Chetty 2011 And The Long-Term Earnings Effects

The most consequential follow-up to the original STAR experiment was Chetty, R., Friedman, J. N., Hilger, N., Saez, E., Schanzenbach, D. W., & Yagan, D. (2011). “How Does Your Kindergarten Classroom Affect Your Earnings? Evidence from Project STAR.” The Quarterly Journal of Economics, 126(4), 1593-1660. DOI: 10.1093/qje/qjr041. The Chetty et al. team did something that had never been done with an education-research dataset: they linked the original STAR participants to their IRS administrative records, tracing each child’s labor-market and college-attendance outcomes into their late twenties.

The mechanics of the linkage are worth understanding. The STAR study recorded the names, dates of birth, and other identifying information of the original 11,500 participants. By the time the Chetty team was working on the data in the late 2000s, those participants were in their late twenties — approximately ages 27 to 28 — with established work histories and tax records. The team obtained authorization to link STAR participant records to IRS data on labor earnings, college attendance (tracked via 1098-T tuition statements), and other administrative outcomes. The match rate was high enough that the long-term analysis recovered most of the original sample.

The headline test-score effect at the end of the experiment had been approximately 0.20 standard deviations on the composite achievement measure. By eighth grade, however, the test-score advantage of the small-class students had largely faded out, a finding that had been noted in earlier STAR follow-up work and used by critics to argue that the experimental effects were transient. The Chetty team’s central contribution was demonstrating that the test-score fade-out did not predict fade-out on adult outcomes.

Students assigned to small classes were significantly more likely to attend college by age 20 — the effect was approximately 1.8 percentage points on a base of 26 percent college attendance, statistically significant in the full sample. Students assigned to small classes who had been taught by more experienced kindergarten teachers earned more by age 27 than students assigned to regular classes. The team also constructed an index of non-cognitive outcomes — measures like savings behavior, retirement-account participation, home ownership — that combined into a composite the small-class students scored significantly higher on.

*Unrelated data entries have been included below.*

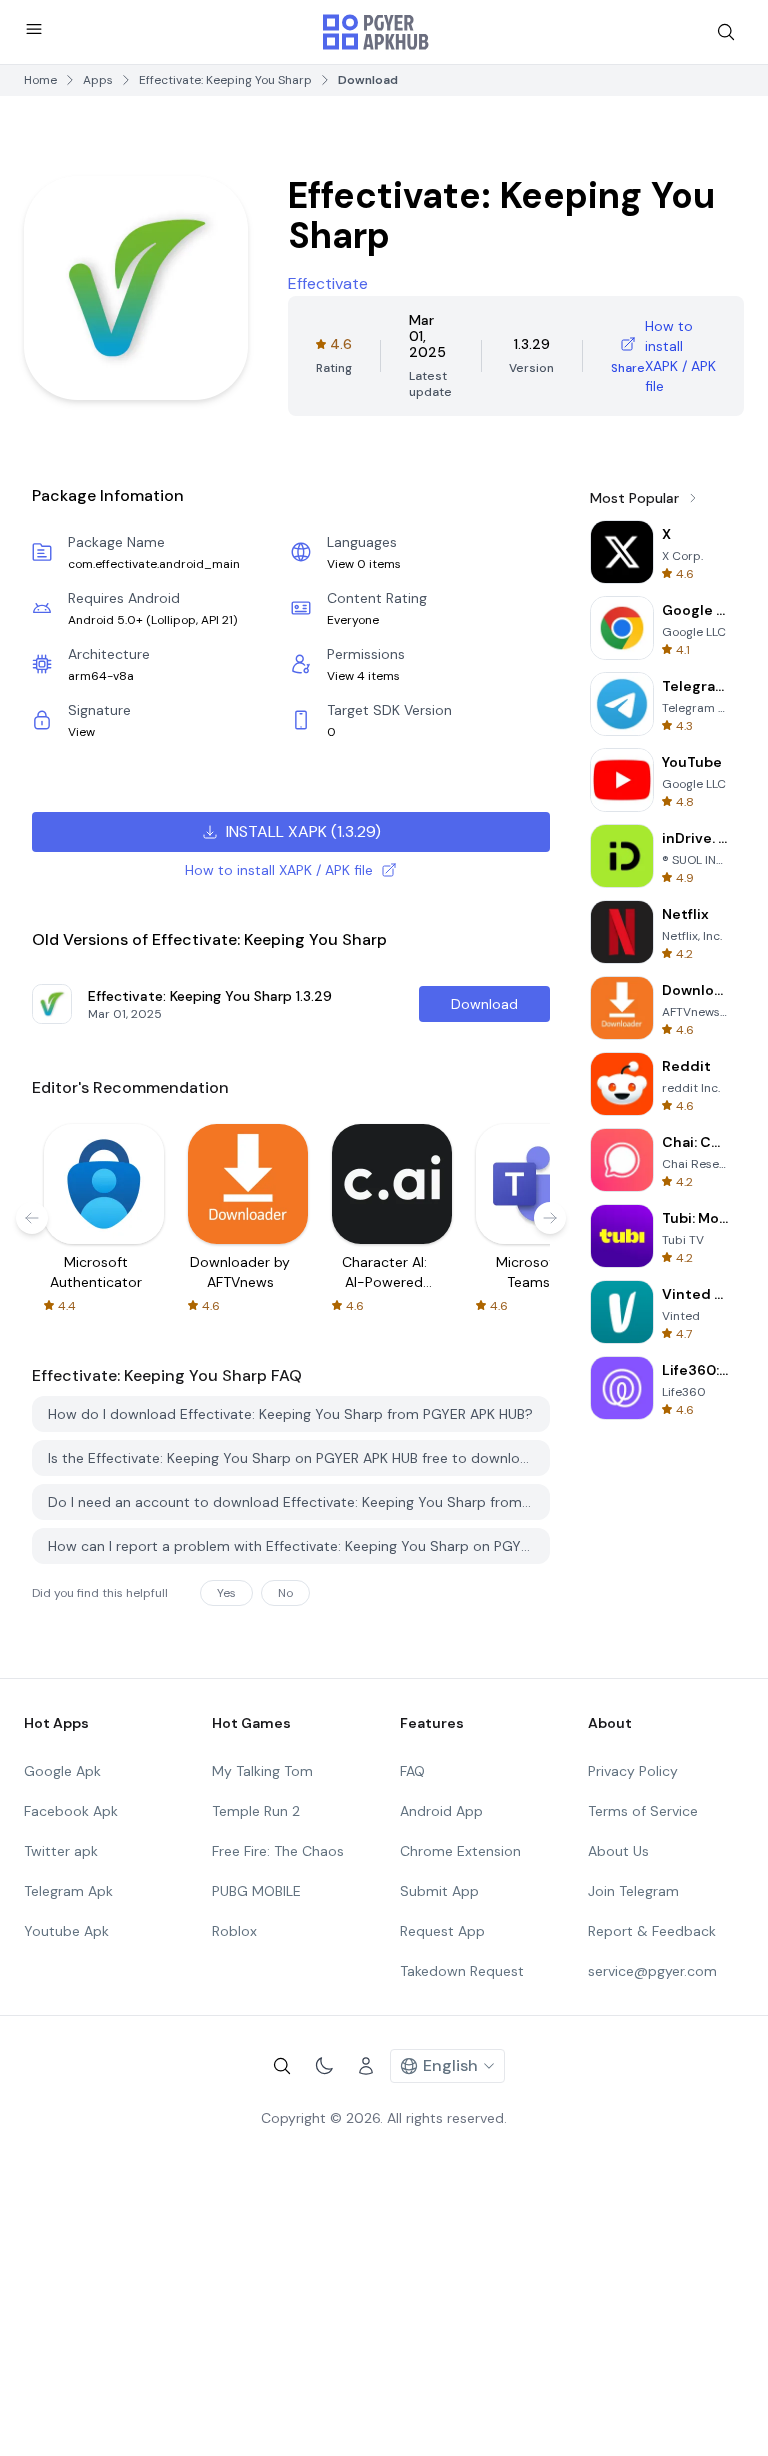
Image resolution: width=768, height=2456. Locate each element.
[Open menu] (34, 29)
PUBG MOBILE (256, 1891)
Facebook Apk (71, 1811)
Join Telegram (633, 1891)
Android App (441, 1811)
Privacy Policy (633, 1771)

The earnings effects deserve careful treatment because the Chetty team was scrupulous about their interpretation. The point estimates for earnings effects of small-class assignment alone — without conditioning on teacher quality or other classroom characteristics — were positive but small and statistically marginal. The much larger and more robust earnings effects emerged when the team constructed a composite measure of overall kindergarten-classroom quality (combining class size, teacher experience, and peer characteristics) and used it to predict adult earnings. The implication is that early-childhood classroom quality matters for long-run outcomes, but that disentangling the specific contribution of class size from other correlated classroom features is harder than the test-score-only analysis suggested.

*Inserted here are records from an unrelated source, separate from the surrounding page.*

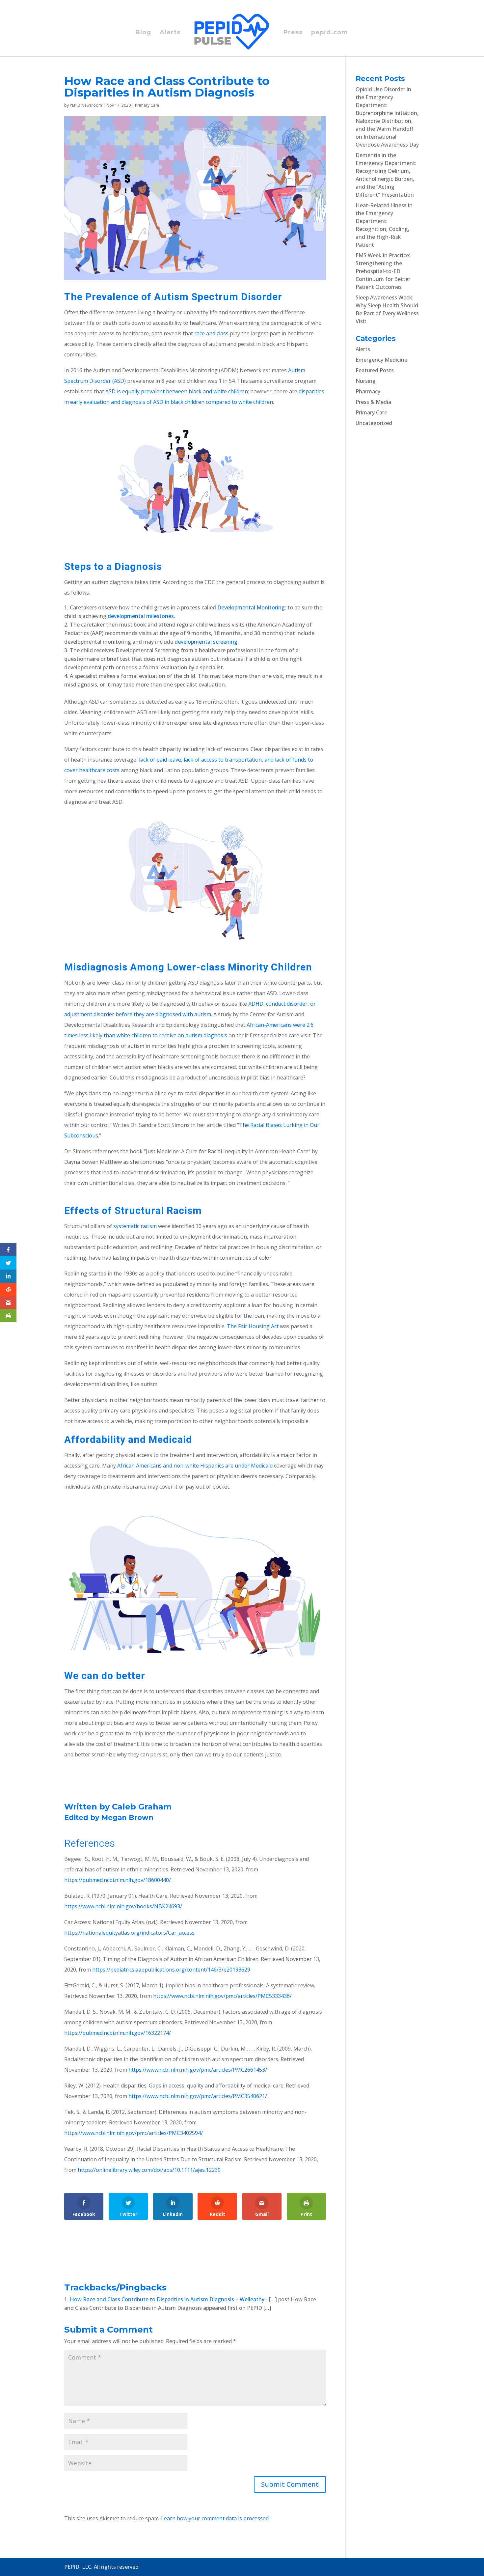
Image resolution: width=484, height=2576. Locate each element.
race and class (211, 333)
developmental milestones (141, 616)
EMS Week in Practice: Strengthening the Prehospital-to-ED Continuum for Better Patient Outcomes (383, 271)
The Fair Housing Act (253, 1326)
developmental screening (206, 641)
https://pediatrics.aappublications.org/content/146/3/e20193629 (171, 1969)
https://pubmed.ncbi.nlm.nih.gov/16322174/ (117, 2032)
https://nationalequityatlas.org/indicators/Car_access (129, 1932)
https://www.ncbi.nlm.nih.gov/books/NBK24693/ (123, 1906)
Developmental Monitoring (251, 607)
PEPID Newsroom (86, 105)
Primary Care (147, 105)
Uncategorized (374, 423)
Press (293, 33)
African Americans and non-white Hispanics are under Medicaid (195, 1465)
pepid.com (329, 33)
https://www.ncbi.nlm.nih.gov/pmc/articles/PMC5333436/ (222, 1996)
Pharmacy (368, 391)
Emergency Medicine (381, 359)
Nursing (366, 380)
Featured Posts (375, 370)
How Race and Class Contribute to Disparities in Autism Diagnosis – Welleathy (167, 2299)
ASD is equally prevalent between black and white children (176, 391)
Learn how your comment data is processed (215, 2518)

Even with that caveat, the Chetty paper is one of the most important results in the empirical-economics literature on education. It demonstrated that a randomized intervention at age 5 could produce measurable effects on outcomes at age 27 — closing one of the longest temporal gaps any educational RCT has ever bridged. It established that early-childhood educational experiences have persistent effects even when the test-score signature of those experiences fades. And it provided the first rigorous causal evidence for the long-suspected but previously unproven claim that early classroom quality has substantial economic value.

Hanushek 1999 And The Methodological Critique

The most thorough adversarial critique of the STAR experiment was Hanushek, E. A. (1999). “Some Findings from an Independent Investigation of the Tennessee STAR Experiment and from Other Investigations of Class Size Effects.” Educational Evaluation and Policy Analysis, 21(2), 143-163. Eric Hanushek — Stanford economist, longtime skeptic of resource-based interventions in education, and the most cited researcher in the literature arguing that school spending has weak effects on student outcomes — reanalyzed the STAR data with the explicit goal of identifying problems that more sympathetic analysts had missed.

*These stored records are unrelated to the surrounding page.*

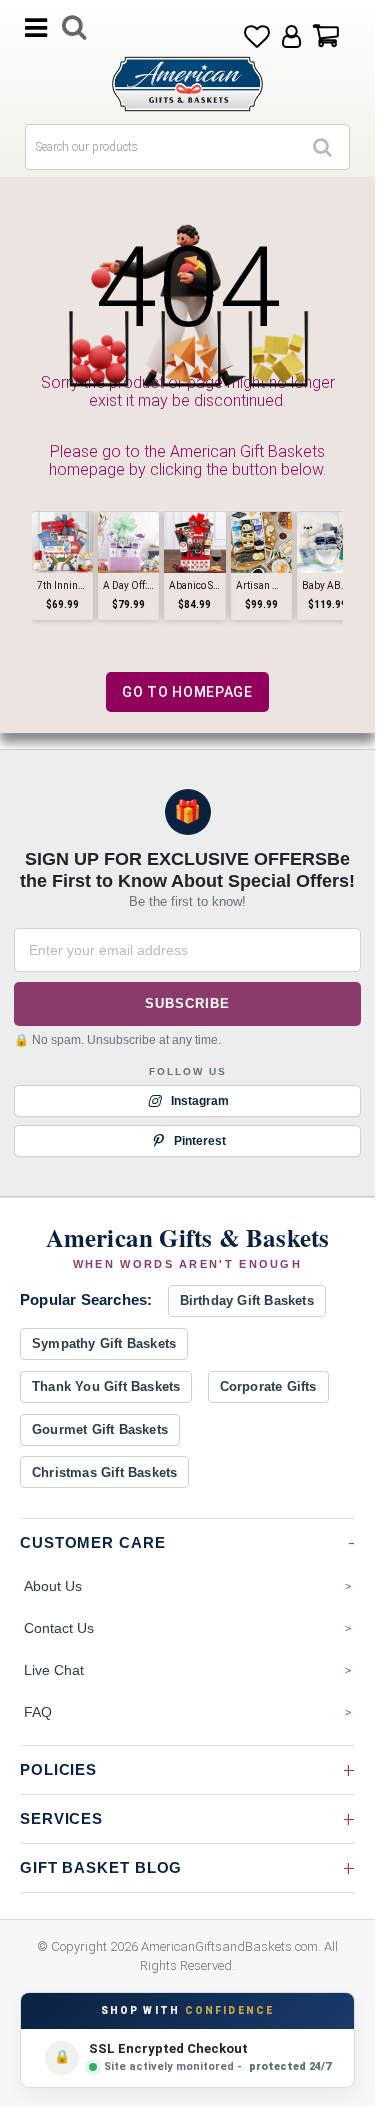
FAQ (38, 1712)
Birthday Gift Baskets (247, 1300)
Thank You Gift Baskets (106, 1386)
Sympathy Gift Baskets (104, 1343)
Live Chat (54, 1670)
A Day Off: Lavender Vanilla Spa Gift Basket (128, 585)
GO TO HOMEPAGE (187, 692)
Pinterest (200, 1140)
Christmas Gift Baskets (104, 1472)
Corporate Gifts (268, 1386)
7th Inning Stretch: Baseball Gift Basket (62, 585)
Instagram (200, 1100)
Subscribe (187, 1002)
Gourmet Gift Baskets (100, 1429)
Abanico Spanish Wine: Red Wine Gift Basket (194, 585)
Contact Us (59, 1628)
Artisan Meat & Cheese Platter (261, 585)
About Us (53, 1586)
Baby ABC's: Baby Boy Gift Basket (327, 585)
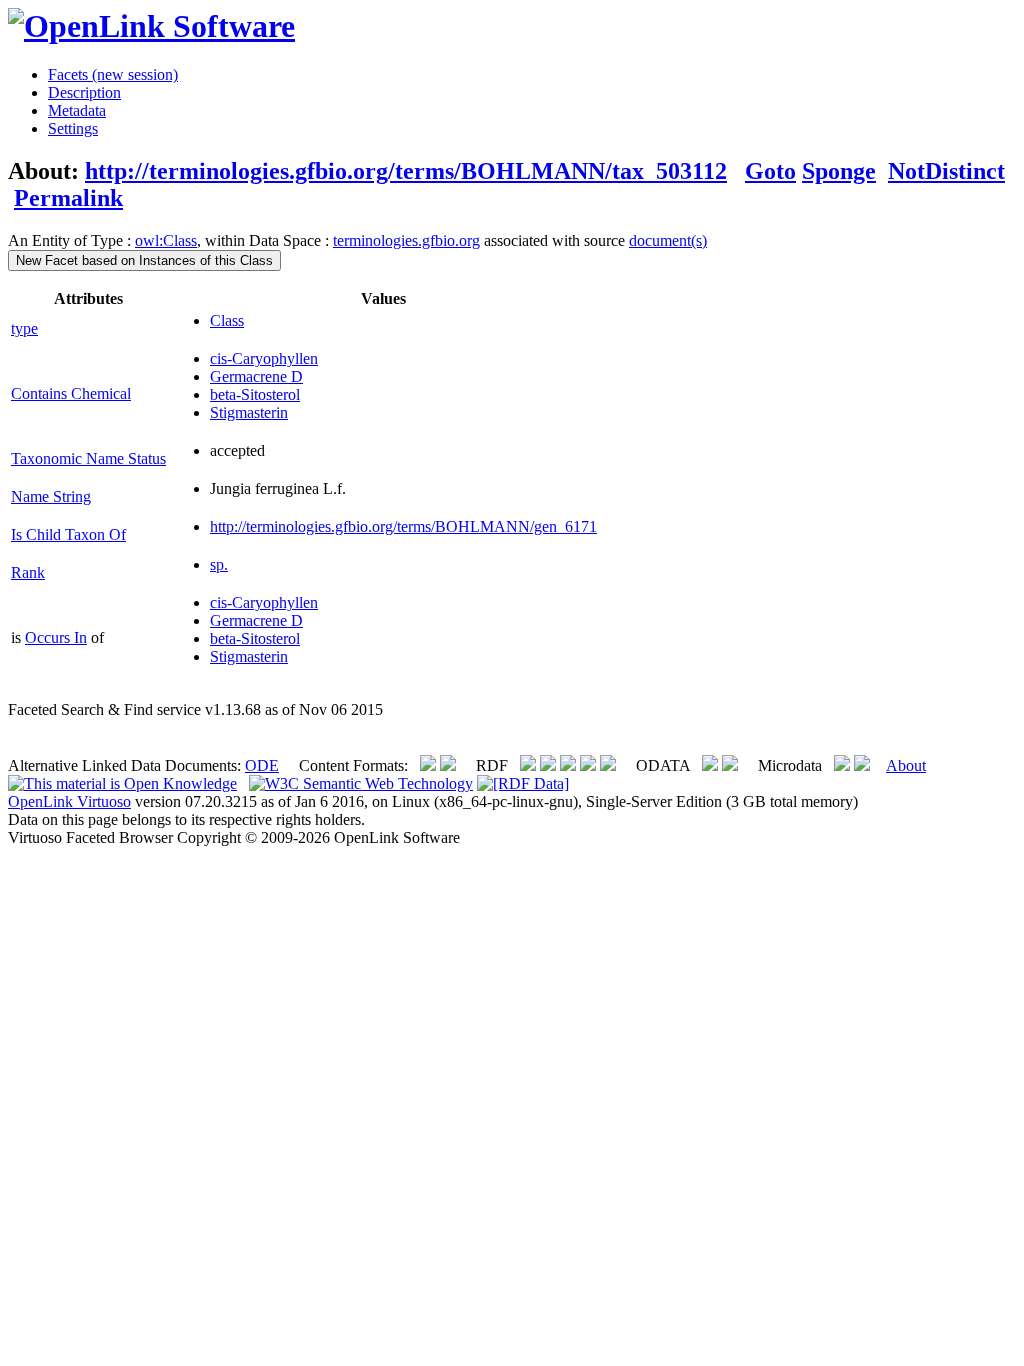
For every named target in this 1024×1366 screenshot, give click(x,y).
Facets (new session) (113, 74)
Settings (73, 128)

Hanushek’s critique operated on several levels. The first-order methodological concern was the integrity of the randomization across grades. The STAR design called for students to be randomly assigned to a condition at kindergarten entry and to remain in that condition through third grade. In practice, Hanushek documented, the randomization was imperfect in several ways. Students moved between schools. Some students were reassigned across conditions within a school for administrative reasons. Teachers were not always randomly assigned, particularly in later grades. The result, Hanushek argued, was that the as-treated analyses inevitably mixed experimental signal with selection effects, and that even the intent-to-treat analyses were less clean than the original design had promised.

The second concern was the pattern of effects across grades. If small classes produced their benefit through a year-by-year accumulation of better instruction, one would expect the test-score gap between small and regular classes to grow over the four years of treatment. The actual pattern in the STAR data showed the effect emerging strongly in kindergarten, persisting at roughly the same magnitude through third grade, and then fading after the experiment ended. Hanushek argued that this pattern was more consistent with a one-time adjustment effect — perhaps a Hawthorne effect, perhaps a novelty effect, perhaps simply better classroom organization at entry — than with the cumulative-instruction model that the small-class advocates favored.

The third concern was external validity. STAR was conducted in one state, in one cohort, across a particular set of schools that had volunteered to participate. The schools that volunteered may have differed systematically from schools that did not. The teachers who taught in the experimental conditions knew they were being studied, which could have affected their behavior in ways that would not replicate under non-experimental conditions. Statewide rollout of class-size reduction, Hanushek argued, would face implementation challenges that the controlled experiment had not faced, and would likely produce smaller effects than STAR itself.

The Hanushek critique has been partially absorbed and partially contested in the subsequent literature. The randomization-integrity concerns have been substantially addressed by the Krueger reanalysis, which showed that intent-to-treat estimates closely matched as-treated estimates. The pattern-of-effects concern is harder to dismiss — the timing of the effect is genuinely ambiguous between competing mechanisms, and the post-experiment fade-out is real. The external-validity concern is the part of the Hanushek critique that has aged best, because the California natural experiment that followed STAR produced exactly the weakened effects Hanushek had predicted.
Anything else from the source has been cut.